Mattiesko Investigates: Tetris (4/20 Special)

20 04 2010

First and foremost, if you take a gander over at your calendar, you will find that it’s a very important day for a select group of people: a group of people who have been discriminated, time and time again, by unconstitutional laws which are unfairly forced upon us by the government.  This group of like-minded individuals chooses this specific day of our calendar every year to make harmless celebrations for what they believe in, and all they ever get from it is more hatred from international news conglomerates.  They are among us at work and at school, they live in our neighborhoods, and they deserve just as much respect as you or me.  I’m, of course, talking about…


happy birthday mein führer, happy birthday to you!

And speaking of stoners, today I’m investigating something they probably love: Tetris.  But unlike most things high people like, you don’t have to be faded to the curb to enjoy Tetris.  In fact, that probably makes it worse because Tetris is like chess-boxing with God and he’s totally yoked and also knows a shit-ton about chess and stuff.  If you’ve played it before and you’re saying come on Matthew, it’s not really that hard then you need to shut the fuck up with your whore mouth because you don’t know shit.

unless of course you actually are good at tetris, in which case, no hard feelings, overlord.


But how fucking hard it is to be good at Tetris is just one of the reasons as to why it’s so damn spanky.  Take, for example, the fact that it’s plain filled with balls to the wall action.  Fuck every Call of Duty game.  Tetris is fucking balls to the wall.  What’s balls to the wall about it?  How about when you get to like level 9 and the tetriminos are just fucking flying onto the playing field at a million billion lightning bolt-miles per hour.  Where the fuck do they even come from?  I like to imagine that the big man upstairs just finished beating the shit out of a Rubik’s Cube and we’re taking out the trash—so to say.

this is what popped up when i image searched “balls to the wall”… fuck.

But wait there’s more.  Did you know that Tetris also has variations up the ass?  That’s right, Tetris is awesome like a deck of cards because there’s a fuck-ton of games you can play just from the concept alone.

Take, for example, Bastet (Bastard Tetris).  For those of you too lazy to click links, Bastard Tetris is your average game of Tetris with a fucking evil algorithm that determines the tetrimino to best suit your current playing field and intentionally denies you its use.  How awesome is that?  You can play an in-browser version here, but something tells me you won’t want to for long.

the tetris god has frowned upon us, probably for using linux.

Now, keep your link-clicking finger in position for Tuper Tario Tros.!  I neither shat bricks nor came buckets at the idea of this game existing.  No.  I was too busy cumming bricks.  Have you clicked that shit already?  Tetris-fueled platforming?  This is the best thing ever and I—

HHNGGHH it hurts so bad! it’s like passing a square, gritty kidney stone!

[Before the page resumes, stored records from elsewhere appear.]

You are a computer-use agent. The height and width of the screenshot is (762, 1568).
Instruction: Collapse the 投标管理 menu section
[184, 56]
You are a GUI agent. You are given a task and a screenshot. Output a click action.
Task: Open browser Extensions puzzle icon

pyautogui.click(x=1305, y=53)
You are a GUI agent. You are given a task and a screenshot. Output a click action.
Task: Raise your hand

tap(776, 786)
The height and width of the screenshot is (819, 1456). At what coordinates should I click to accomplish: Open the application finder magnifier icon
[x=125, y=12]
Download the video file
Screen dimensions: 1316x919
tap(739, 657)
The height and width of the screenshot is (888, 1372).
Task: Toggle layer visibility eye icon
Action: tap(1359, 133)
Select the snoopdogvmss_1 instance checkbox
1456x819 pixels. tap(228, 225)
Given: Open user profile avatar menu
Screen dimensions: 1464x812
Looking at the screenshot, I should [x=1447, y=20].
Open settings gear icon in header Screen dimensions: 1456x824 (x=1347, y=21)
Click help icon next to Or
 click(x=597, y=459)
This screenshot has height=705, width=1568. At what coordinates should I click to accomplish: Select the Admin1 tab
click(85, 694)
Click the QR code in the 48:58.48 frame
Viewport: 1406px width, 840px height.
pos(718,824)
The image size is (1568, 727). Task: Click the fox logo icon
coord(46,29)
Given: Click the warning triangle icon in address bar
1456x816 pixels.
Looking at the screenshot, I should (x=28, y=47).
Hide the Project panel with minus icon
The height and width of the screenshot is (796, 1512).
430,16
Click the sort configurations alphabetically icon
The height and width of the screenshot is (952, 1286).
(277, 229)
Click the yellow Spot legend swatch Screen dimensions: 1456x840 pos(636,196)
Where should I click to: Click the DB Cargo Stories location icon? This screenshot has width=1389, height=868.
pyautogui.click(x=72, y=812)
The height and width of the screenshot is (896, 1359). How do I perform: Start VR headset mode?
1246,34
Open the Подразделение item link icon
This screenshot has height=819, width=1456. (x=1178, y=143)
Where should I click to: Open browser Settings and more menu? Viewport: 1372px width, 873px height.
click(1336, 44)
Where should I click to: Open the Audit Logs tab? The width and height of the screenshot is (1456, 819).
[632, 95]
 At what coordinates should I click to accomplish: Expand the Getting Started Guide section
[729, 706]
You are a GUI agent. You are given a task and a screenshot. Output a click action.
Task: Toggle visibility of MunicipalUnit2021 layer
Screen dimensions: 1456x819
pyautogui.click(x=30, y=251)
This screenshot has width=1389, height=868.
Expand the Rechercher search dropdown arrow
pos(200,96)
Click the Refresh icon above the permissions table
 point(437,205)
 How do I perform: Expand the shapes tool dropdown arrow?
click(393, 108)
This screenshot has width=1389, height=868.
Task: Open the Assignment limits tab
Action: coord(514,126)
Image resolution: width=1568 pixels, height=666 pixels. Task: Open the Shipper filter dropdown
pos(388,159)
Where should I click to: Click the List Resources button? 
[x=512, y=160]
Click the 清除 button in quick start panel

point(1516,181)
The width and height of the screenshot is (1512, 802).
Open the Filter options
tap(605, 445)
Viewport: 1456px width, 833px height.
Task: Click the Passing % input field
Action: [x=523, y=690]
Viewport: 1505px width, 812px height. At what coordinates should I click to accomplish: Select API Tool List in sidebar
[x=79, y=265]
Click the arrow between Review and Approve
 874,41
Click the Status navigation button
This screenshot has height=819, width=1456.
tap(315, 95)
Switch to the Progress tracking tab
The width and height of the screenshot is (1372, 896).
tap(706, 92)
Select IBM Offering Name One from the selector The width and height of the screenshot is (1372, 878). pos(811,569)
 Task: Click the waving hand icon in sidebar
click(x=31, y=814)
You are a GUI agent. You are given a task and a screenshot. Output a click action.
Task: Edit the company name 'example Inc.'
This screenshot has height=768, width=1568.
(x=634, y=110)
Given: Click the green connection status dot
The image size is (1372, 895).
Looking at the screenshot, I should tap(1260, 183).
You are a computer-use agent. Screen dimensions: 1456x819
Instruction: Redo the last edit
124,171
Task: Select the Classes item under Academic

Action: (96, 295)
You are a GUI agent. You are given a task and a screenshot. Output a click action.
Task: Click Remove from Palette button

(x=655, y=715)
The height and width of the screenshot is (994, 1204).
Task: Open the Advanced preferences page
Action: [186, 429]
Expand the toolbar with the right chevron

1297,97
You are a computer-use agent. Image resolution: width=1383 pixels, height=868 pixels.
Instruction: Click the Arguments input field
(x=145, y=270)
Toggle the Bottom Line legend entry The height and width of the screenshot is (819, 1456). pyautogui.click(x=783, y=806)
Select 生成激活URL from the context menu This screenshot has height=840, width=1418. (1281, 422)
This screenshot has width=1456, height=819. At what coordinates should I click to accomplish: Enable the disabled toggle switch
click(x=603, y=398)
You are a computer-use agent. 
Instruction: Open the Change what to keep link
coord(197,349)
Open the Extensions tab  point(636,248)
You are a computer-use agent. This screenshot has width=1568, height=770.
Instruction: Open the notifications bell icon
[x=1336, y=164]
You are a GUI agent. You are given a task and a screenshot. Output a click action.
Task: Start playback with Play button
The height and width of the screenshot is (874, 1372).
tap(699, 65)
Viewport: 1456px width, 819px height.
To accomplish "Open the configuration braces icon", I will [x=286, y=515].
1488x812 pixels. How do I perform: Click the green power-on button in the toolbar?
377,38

Okay, okay.  I’ve got one last example, but I implore those of you with large monitors to keep a garbage bag nearby for this one: First Person Tetris.  The bad news, this isn’t as cool as you probably thought it was going to be, because if you’re anything like me you immediately conjured up thoughts of a Tetris FPS.  I know, that would be the best thing ever, but with a little narcotic magic, the First Person Tetris that does exist can be just as titillating.  Even if you’re not roasting some chestnuts over a bowl (sorry I thought it was Christmas for a second), FPT is a true mindfuck, and it’s a clear example of the diversity of conceptual Tetris.

man, i’m really gonna be sick.


Those crazy Tetris variants are pretty good reasons as to what makes Tetris great, but let’s not forget how great the original game is.  Not the Gameboy Color version, that one kinda sucked.  I’m talking about something more like this.

yeah i have a DS, big whoop you wanna fight about it—okay okay don’t hurt me you can take anything you want you can take my DS.

Tetris DS is like the “Best Of” album for the band we call Tetris.  It’s got like a shitload of the best play modes, and you can play online against real Asians.  It’s occupied many-a hours of my free time, and it’s clearly one of the best games ever.  Tetris, especially the DS version, is so awesome that I’m losing my train of thought, and am now thinking about trains.

But Tetris is so much more than trains!  It’s got everything I like about everything… the colors (7 colors, that’s as many as a rainbow!)… the music (oh my god the music is so good!)… the everything.  It’s just out of control.

So there you have it, Tetris is the best.

yeah sorry i lost my train of thought towards the end of writing this whatever okay get the fuck out now.